START Excerpt to read

Winter Reads, Part II: Au, Glück, Hall, Rautiainen, Slaght

In the week before Christmas I reviewed a first batch of wintry reads. We’ve had hardly any snowfall here in southern England this season, so I gave up on it in real life and sought winter weather on the page. After we’ve seen the back of Storm Franklin (it’s already moved on from Eunice!), I hope it will feel appropriate to start right in on some spring reading. But for today I have a Tokyo-set novella, sombre poems, an OTT contemporary Gothic novel, historical fiction in translation from the Finnish, and – the cream of the crop – a real-life environmentalist adventure in Russia.


Cold Enough for Snow by Jessica Au (2022)

This slim work will be released in the UK by Fitzcarraldo Editions on the 23rd and came out elsewhere this month from New Directions and Giramondo. I actually read it in December during my travel back from the States. It’s a delicate work of autofiction – it reads most like a Chloe Aridjis or Rachel Cusk novel – about a woman and her Hong Kong-raised mother on a trip to Tokyo. You get a bit of a flavour of Japan through their tourism (a museum, a temple, handicrafts, trains, meals), but the real focus is internal as Au subtly probes the workings of memory and generational bonds.

The woman and her mother engage in surprisingly deep conversations about the soul and the meaning of life, but these are conveyed indirectly rather than through dialogue: “she said that she believed that we were all essentially nothing, just series of sensations and desires, none of it lasting. … The best we could do in this life was to pass through it, like smoke through the branches”. Though I highlighted a fair few passages, I find that no details have stuck with me. This is just the sort of spare book I can admire but not warm to. (NetGalley)


Winter Recipes from the Collective by Louise Glück (2021)

The only other poetry collection of Glück’s that I’d read was Vita Nova. This, her first release since her Nobel Prize win, was my final read of 2021 and my shortest, at 40-some pages; it’s composed of just 15 poems, a few of which stretch to five pages or more. “The Denial of Death,” a prose piece with more of the feel of an autobiographical travel essay, was a standout; the title poem, again in prose paragraphs, and the following one, “Winter Journey,” about farewells, bear a melancholy chill. Memories and dreams take pride of place, with the poet’s sister appearing frequently. “How heavy my mind is, filled with the past.” There are also multiple references to Chinese concepts and characters (as on the cover). The overall style is more aphoristic and reflective than expected. Few individual lines or images stood out to me.

END Excerpt to read

Exercise goal ::
Pick up the post reviewing winter books after its last sentence, keeping the same voice.

START Recorded information

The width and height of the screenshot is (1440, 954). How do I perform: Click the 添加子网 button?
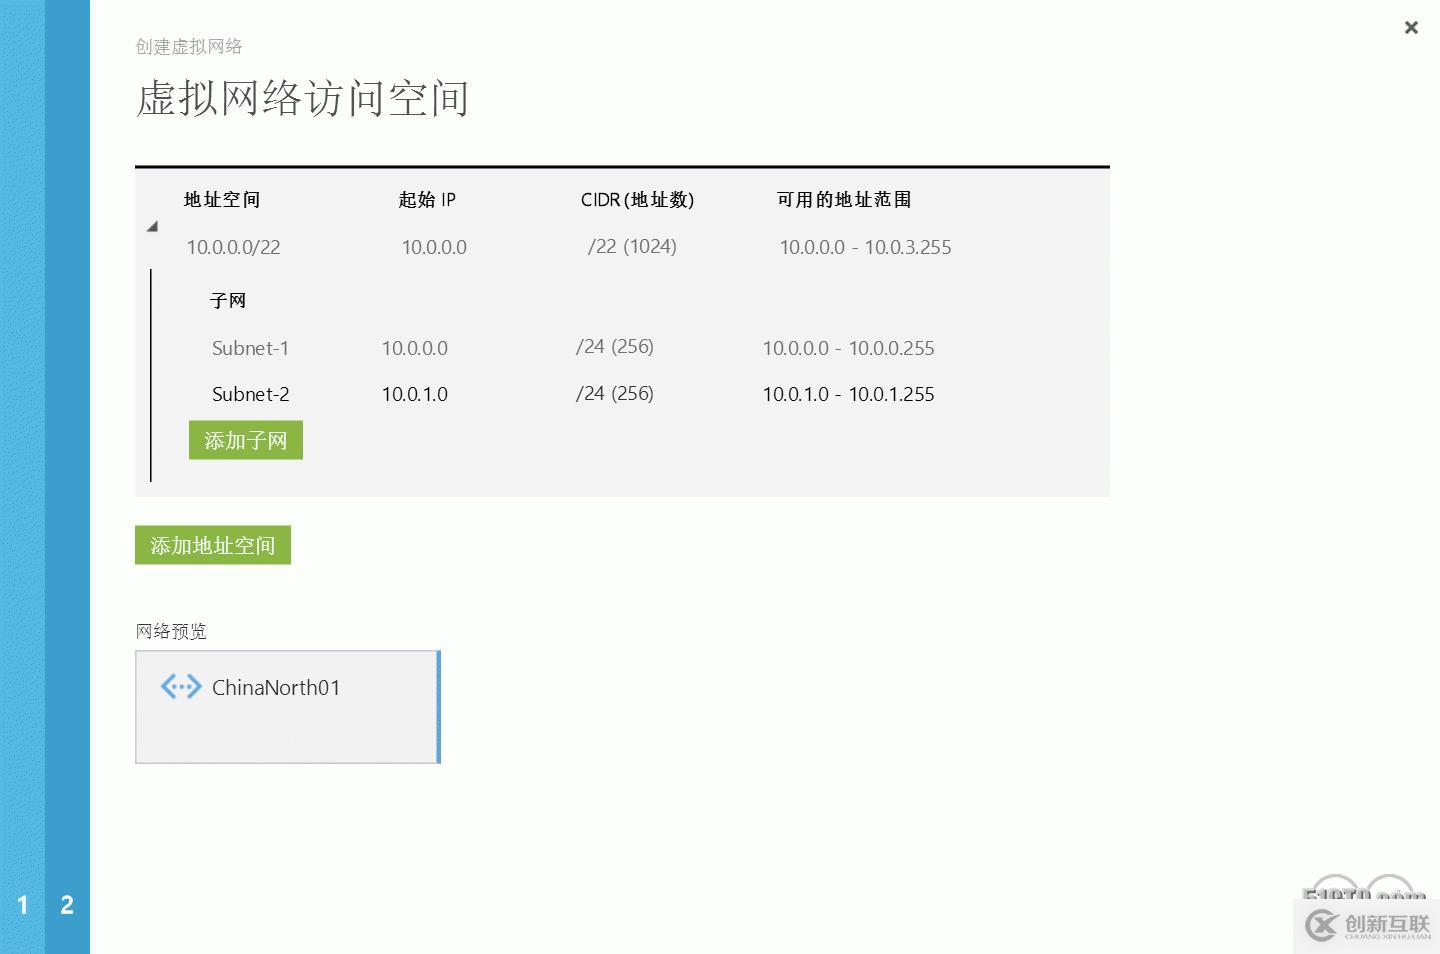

END Recorded information

Answer to this exercise ::
With thanks to Carcanet Press for the e-copy for review.


The Snow Collectors by Tina May Hall (2020)

Henna is alone in the world since her parents and twin sister disappeared in a boating accident. She lives a solitary existence with her sister’s basset hound Rembrandt in a New England village, writing encyclopaedia entries on the Arctic, until she stumbles on a corpse and embarks on an amateur investigation involving scraps of 19th-century correspondence. The dead woman asked inconvenient questions about a historical cover-up; if she takes up the thread, Henna could be a target, too. Her collaboration with the police chief, Fletcher, turns into a flirtation. After her house burns down, she ends up living with him – and his mother and housekeeper – in a Gothic mansion stuffed with birds of prey and historical snow samples. She’s at the mercy of this quirky family and the weather, wearing ancient clothing from Fletcher’s great-aunts and tramping through blizzards looking for answers.

This is a kitchen-sink novel with loads going on, as if Hall couldn’t decide which of her interests to include so threw them all in. Yet at only 221 pages, it might actually have been expanded a little to flesh out the backstory and mystery plot. It gets more than a bit ridiculous in places, but its Victorian fan fiction vibe is charming escapism nonetheless. What with the historical fiction interludes about the Franklin expedition, this reminded me most of The Still Point, but also of The World Before Us and The Birth House. I’d happily read Hall’s 2010 short story collection, too. (Christmas gift)


Land of Snow and Ashes by Petra Rautiainen (2022)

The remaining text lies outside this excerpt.